# AAI - Alcoa Inc.



## vishalt (9 April 2008)

Well Alcoa has listed on the ASX, I didn't know that! Part of the Dow 30 and a very volatile performer but a takeover target. 

Currently trading at $46 while offering piss dividends of 70c a year, wow!

I'd buy it if it gets around to $20/$25 as this share has had terrible luck breaking all-time highs.


----------



## rub92me (9 April 2008)

It's listed but is doesn't appear to be tradable. Zero buyers and sellers.
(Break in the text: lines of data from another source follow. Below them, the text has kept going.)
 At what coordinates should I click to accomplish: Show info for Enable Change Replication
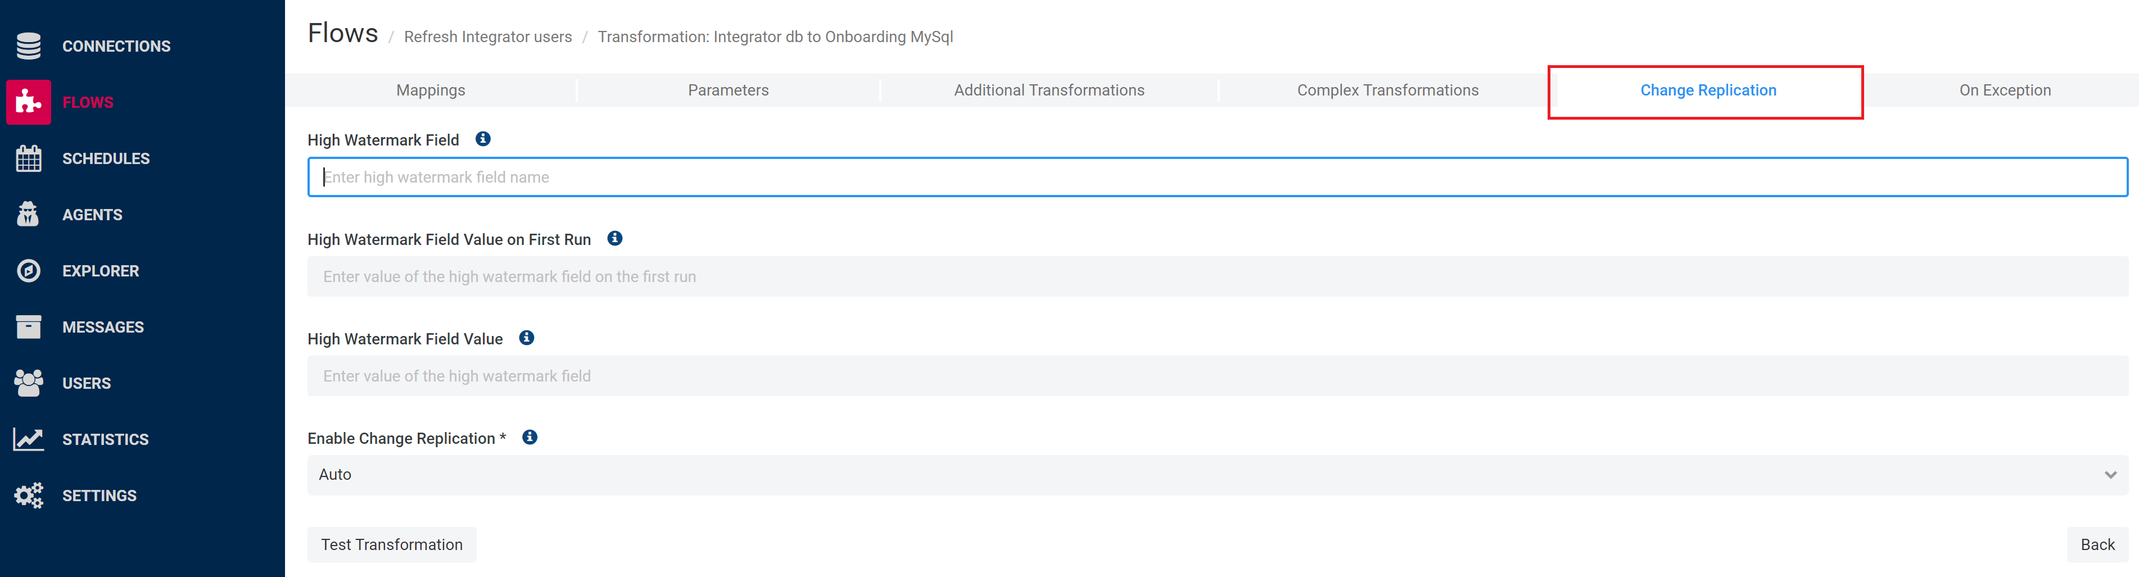tap(530, 438)

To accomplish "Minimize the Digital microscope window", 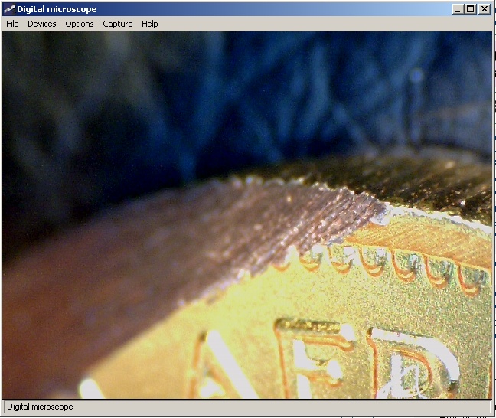I will (x=458, y=9).
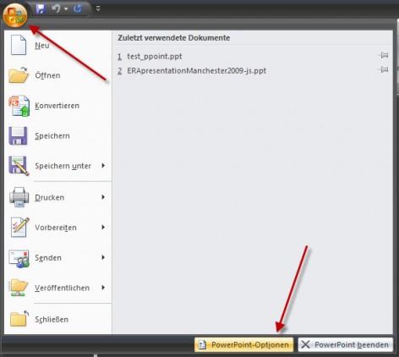Click the Undo arrow icon
The width and height of the screenshot is (399, 357).
point(56,8)
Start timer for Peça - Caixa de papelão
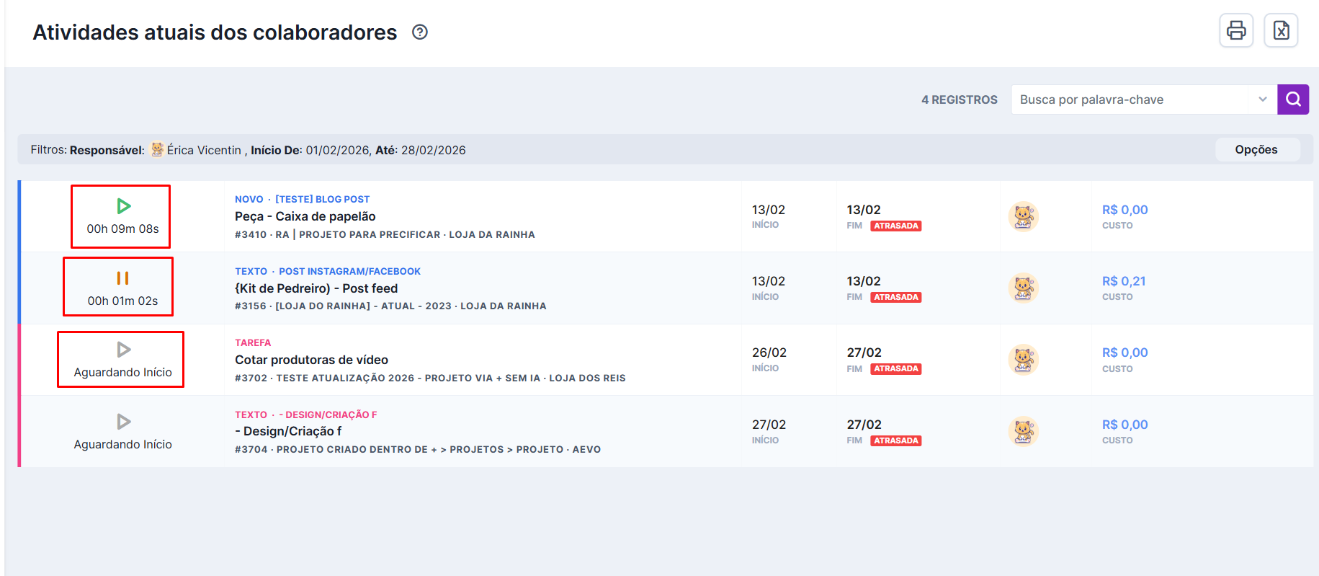Image resolution: width=1319 pixels, height=576 pixels. coord(124,206)
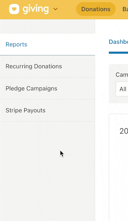This screenshot has height=221, width=128.
Task: Click the divider line under Reports item
Action: click(x=47, y=55)
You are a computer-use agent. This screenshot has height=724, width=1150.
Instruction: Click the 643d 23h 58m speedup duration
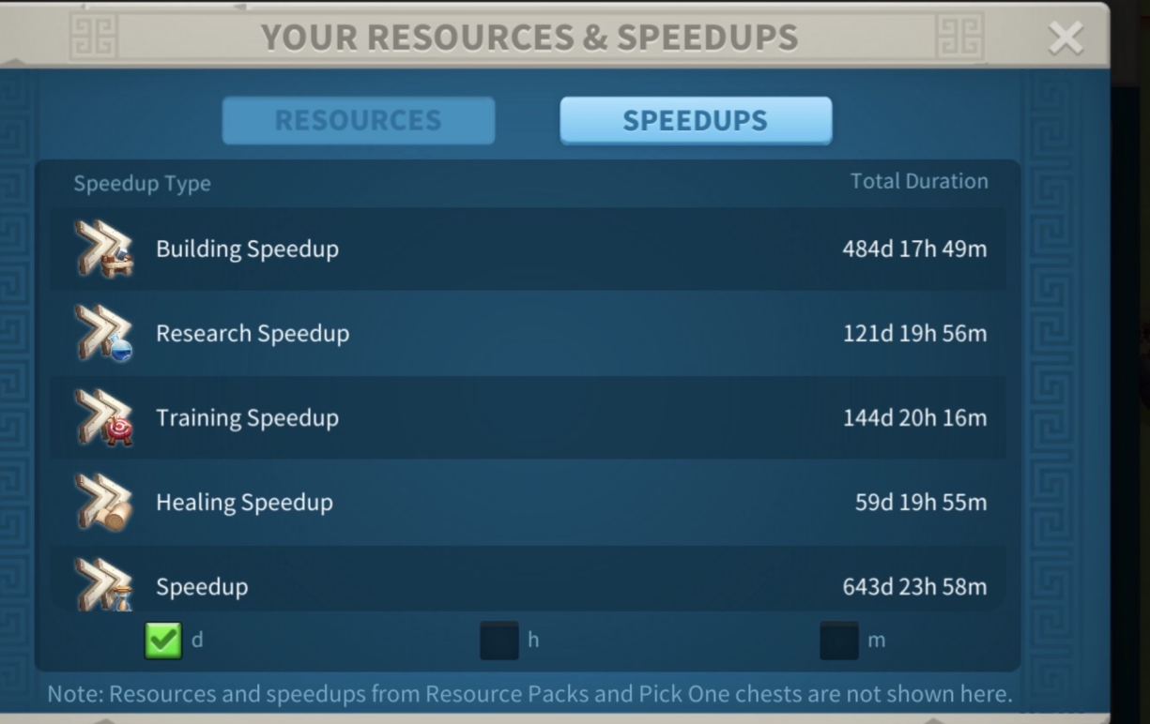click(914, 587)
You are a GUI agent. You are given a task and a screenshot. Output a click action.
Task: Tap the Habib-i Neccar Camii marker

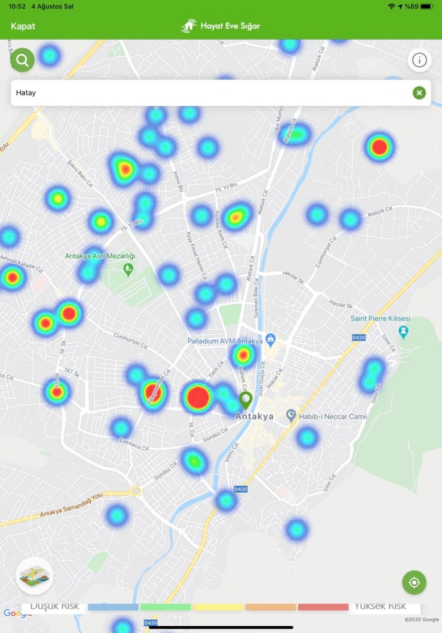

So maybe stick in a buy order for 10 cents and hope someone fatfingers a trade and sells on market :


----------



## WhitsundaysWoman (20 April 2010)

Greetings,

Absolute newbie here, so, be gentle.

Any opinions on Alcoa's current state of affairs?

Thank you!

WhitsundaysWoman


----------



## 3aq1e (7 November 2010)

Any thoughts about this share, seems to rising again..


----------



## System (19 October 2016)

On October 17th, 2016, Alcoa Inc. (AAI) was removed from the ASX's official list in accordance with Listing Rule 17.11 pursuant to the Company's request for removal from official quotation and the timetable set out in the Company's announcement dated 5 October 2016.


----------